I did this drawing, or perhaps I should call it painting?, back in the early ’90s. Nothing too special but surprisingly I had a number of offers to purchase it. In retrospect I think I should have sold it, but when I like a drawing or painting I do I hate to sell or give them away, as I can’t look at them again. I think that concept of always being able to see my work, but still wanting to make a living out of art is a lot of why I studied printmaking in art college – I could make an edition of a print and sell them, but always keep at least one copy for myself.

 

 

Girl in lines

Rebecca in a wolly hat

Rebecca in a wolly hat

Rebecca in a wolly hat

 

I tend to paint in acrylic, but wanted to try out watercolours last year. They are so much easier to travel with that I thought the change would be worth the effort. This is one of my early attempts.

It will take me a while to get good with them, but it is an enjoyable experience learning so far.

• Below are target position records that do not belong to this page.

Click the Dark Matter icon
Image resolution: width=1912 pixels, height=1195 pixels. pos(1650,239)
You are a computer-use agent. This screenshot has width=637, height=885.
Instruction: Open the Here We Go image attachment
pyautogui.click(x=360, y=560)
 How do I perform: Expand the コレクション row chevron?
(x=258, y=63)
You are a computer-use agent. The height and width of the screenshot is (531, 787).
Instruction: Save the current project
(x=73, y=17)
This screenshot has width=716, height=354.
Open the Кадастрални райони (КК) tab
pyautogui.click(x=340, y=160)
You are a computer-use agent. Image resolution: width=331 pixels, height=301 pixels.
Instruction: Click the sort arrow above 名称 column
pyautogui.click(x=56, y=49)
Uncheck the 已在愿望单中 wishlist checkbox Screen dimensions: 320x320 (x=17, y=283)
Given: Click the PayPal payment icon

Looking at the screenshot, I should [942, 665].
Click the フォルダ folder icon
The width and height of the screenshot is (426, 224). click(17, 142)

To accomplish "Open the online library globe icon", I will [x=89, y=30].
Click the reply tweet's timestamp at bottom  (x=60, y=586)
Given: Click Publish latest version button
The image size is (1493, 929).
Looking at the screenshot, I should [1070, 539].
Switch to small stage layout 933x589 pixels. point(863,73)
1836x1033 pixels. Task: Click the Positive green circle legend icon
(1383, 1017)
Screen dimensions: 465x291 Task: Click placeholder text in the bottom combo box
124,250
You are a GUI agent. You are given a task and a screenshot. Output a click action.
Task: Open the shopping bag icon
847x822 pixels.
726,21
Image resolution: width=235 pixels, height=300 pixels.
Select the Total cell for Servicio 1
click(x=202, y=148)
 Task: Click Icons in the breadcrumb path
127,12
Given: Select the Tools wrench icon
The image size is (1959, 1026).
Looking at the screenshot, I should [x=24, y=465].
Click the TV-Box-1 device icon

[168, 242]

An interesting difference in technique to what I am used to, and also some interesting effects that would not be easy to reproduce with acrylic or oils.

Love + Trust

Love + Trust

 

I did this silkscreen print back in 1997, and found a few from the edition a year or so back while clearing out an old portfolio case. It was actually the top of a larger drawing that I used in a different print. I like it. It sums up a phase in my life for me.

 

Julie-Anne

Julie-Anne

Julie-Anne

I was trying to simplify my wife’s facial structure here, to get the very essence of it, with as little line as possible. The idea was I could then concentrate on those lines in a loose, few brush-strokes, black ink painting. Think of Chinese/Japanese calligraphy brush-strokes – that sort of idea.  I never got the second step done but do still like this working drawing.